Una conversación de barrio, de esas casuales y no buscadas, entre mi madre y él en la plaza, acabó tratándose de mi tema, mi falta de amigos, y la existencia de un grupo Scout del que él formaba parte de alguna manera y en el cual yo podría encajar, yo tenía once años. Veintitrés años más tarde no hay ninguna interconexión neuronal de mi cerebro que no sepa que soy lo que soy gracias o, mejor dicho, a partir de ese momento. La combinación de mi situación familiar, los días de escuela e instituto y, sobre todo, mis sábados y veranos atravesados por el grupo Scout Orión me otorgaron la identidad personal que hoy me define y diferencia.
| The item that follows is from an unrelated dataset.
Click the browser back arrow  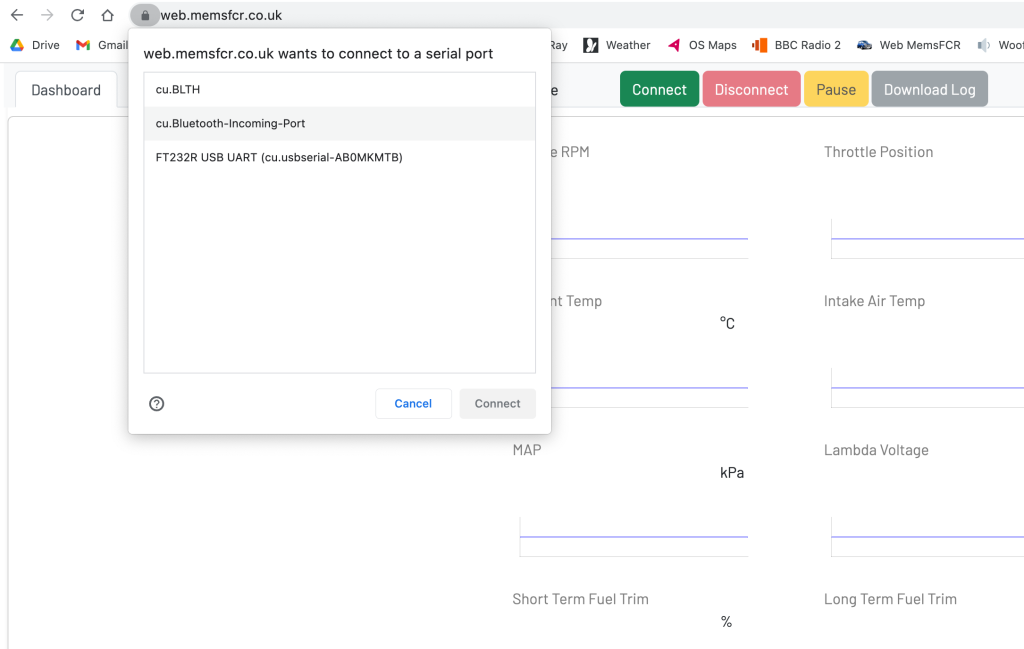pos(17,15)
Y año tras año, Pedro presente de alguna u otra manera. En la última etapa de mi madre, antes de su fallecimiento en 2010, otro momento vital de los que marcan, Pedro estuvo cerca. De nuevo conversaciones de barrio, en esta ocasión a orillas del Kiosco de Paco, revisábamos la vida de mi madre, sus superaciones, su salud y el presente…un par de frases pausadas, una mirada azul que te bañaba en tranquilidad, y te marchabas en la mayor de las paces.

Hoy hace tres meses que Pedro venía de comer con unos amigos, bajaba por la Calle Ferrocarril, más cansado que de costumbre, se paró en el banco que hay delante de la tienda de comics. Estaba feliz de ver al nieto de mi madre, de que se parecieran tanto, de que yo siguiera trabajando y cantando, de que siguiera viviendo en el barrio…volvió a transmitir su calma y giró la esquina por la calle Lope de Vega. Nunca más le volví a ver, si bien el cielo siempre me le recuerda.